## TASK DETAILS
Write out each line of the material below once more, exactly as it appears.

## EXERCISE INPUTS
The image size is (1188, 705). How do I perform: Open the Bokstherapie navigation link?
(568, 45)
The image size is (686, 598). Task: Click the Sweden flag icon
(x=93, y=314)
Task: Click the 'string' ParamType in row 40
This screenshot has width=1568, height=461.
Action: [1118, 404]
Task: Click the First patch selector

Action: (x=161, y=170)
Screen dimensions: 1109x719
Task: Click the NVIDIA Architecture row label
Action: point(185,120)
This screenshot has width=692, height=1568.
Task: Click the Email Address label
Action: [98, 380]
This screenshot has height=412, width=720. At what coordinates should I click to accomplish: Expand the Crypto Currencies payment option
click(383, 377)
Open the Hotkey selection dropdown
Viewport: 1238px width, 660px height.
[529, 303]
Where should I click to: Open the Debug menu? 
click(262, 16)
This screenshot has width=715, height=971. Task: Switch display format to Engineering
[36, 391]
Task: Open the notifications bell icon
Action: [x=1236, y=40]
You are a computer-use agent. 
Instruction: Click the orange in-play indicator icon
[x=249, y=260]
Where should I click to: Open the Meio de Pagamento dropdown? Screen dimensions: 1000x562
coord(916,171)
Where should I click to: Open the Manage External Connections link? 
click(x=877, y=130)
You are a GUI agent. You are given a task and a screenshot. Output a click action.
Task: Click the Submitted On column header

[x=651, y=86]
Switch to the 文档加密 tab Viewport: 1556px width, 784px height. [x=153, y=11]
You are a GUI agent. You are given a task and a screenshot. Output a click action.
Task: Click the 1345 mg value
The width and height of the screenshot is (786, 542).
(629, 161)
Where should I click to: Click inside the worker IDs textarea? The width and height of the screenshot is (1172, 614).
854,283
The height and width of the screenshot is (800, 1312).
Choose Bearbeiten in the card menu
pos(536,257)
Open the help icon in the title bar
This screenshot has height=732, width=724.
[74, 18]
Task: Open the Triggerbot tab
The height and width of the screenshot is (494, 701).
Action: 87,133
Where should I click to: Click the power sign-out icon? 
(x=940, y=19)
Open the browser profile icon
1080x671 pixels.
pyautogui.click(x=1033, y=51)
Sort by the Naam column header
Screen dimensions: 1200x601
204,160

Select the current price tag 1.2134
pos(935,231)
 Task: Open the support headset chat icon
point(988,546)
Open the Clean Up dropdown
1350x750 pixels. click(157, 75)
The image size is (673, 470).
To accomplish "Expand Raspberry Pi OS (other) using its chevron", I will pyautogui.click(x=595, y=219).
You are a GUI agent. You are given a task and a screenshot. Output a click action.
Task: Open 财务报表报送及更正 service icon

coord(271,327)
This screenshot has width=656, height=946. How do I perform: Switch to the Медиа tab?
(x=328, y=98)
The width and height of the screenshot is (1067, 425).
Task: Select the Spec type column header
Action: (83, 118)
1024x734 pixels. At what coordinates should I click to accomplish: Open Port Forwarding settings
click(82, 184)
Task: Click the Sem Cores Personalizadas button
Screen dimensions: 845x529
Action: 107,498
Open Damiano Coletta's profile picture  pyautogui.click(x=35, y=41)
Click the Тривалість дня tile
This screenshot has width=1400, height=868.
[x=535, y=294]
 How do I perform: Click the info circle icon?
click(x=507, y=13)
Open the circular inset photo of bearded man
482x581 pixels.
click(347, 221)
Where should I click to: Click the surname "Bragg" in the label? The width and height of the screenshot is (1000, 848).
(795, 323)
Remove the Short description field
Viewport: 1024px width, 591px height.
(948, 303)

## ANSWER SECTION
The image size is (1188, 705). How do I perform: Open the Bokstherapie navigation link?
(568, 45)
The image size is (686, 598). Task: Click the Sweden flag icon
(x=93, y=314)
Task: Click the 'string' ParamType in row 40
This screenshot has width=1568, height=461.
Action: [1118, 404]
Task: Click the First patch selector

Action: (x=161, y=170)
Screen dimensions: 1109x719
Task: Click the NVIDIA Architecture row label
Action: point(185,120)
This screenshot has width=692, height=1568.
Task: Click the Email Address label
Action: [98, 380]
This screenshot has height=412, width=720. At what coordinates should I click to accomplish: Expand the Crypto Currencies payment option
click(383, 377)
Open the Hotkey selection dropdown
Viewport: 1238px width, 660px height.
[529, 303]
Where should I click to: Open the Debug menu? 
click(262, 16)
This screenshot has width=715, height=971. Task: Switch display format to Engineering
[36, 391]
Task: Open the notifications bell icon
Action: [x=1236, y=40]
You are a computer-use agent. 
Instruction: Click the orange in-play indicator icon
[x=249, y=260]
Where should I click to: Open the Meio de Pagamento dropdown? Screen dimensions: 1000x562
coord(916,171)
Where should I click to: Open the Manage External Connections link? 
click(x=877, y=130)
You are a GUI agent. You are given a task and a screenshot. Output a click action.
Task: Click the Submitted On column header

[x=651, y=86]
Switch to the 文档加密 tab Viewport: 1556px width, 784px height. [x=153, y=11]
You are a GUI agent. You are given a task and a screenshot. Output a click action.
Task: Click the 1345 mg value
The width and height of the screenshot is (786, 542).
(629, 161)
Where should I click to: Click inside the worker IDs textarea? The width and height of the screenshot is (1172, 614).
854,283
The height and width of the screenshot is (800, 1312).
Choose Bearbeiten in the card menu
pos(536,257)
Open the help icon in the title bar
This screenshot has height=732, width=724.
[74, 18]
Task: Open the Triggerbot tab
The height and width of the screenshot is (494, 701).
Action: 87,133
Where should I click to: Click the power sign-out icon? 
(x=940, y=19)
Open the browser profile icon
1080x671 pixels.
pyautogui.click(x=1033, y=51)
Sort by the Naam column header
Screen dimensions: 1200x601
204,160

Select the current price tag 1.2134
pos(935,231)
 Task: Open the support headset chat icon
point(988,546)
Open the Clean Up dropdown
1350x750 pixels. click(157, 75)
The image size is (673, 470).
To accomplish "Expand Raspberry Pi OS (other) using its chevron", I will pyautogui.click(x=595, y=219).
You are a GUI agent. You are given a task and a screenshot. Output a click action.
Task: Open 财务报表报送及更正 service icon

coord(271,327)
This screenshot has width=656, height=946. How do I perform: Switch to the Медиа tab?
(x=328, y=98)
The width and height of the screenshot is (1067, 425).
Task: Select the Spec type column header
Action: (83, 118)
1024x734 pixels. At what coordinates should I click to accomplish: Open Port Forwarding settings
click(82, 184)
Task: Click the Sem Cores Personalizadas button
Screen dimensions: 845x529
Action: 107,498
Open Damiano Coletta's profile picture  pyautogui.click(x=35, y=41)
Click the Тривалість дня tile
This screenshot has width=1400, height=868.
[x=535, y=294]
 How do I perform: Click the info circle icon?
click(x=507, y=13)
Open the circular inset photo of bearded man
482x581 pixels.
click(347, 221)
Where should I click to: Click the surname "Bragg" in the label? The width and height of the screenshot is (1000, 848).
(795, 323)
Remove the Short description field
Viewport: 1024px width, 591px height.
(948, 303)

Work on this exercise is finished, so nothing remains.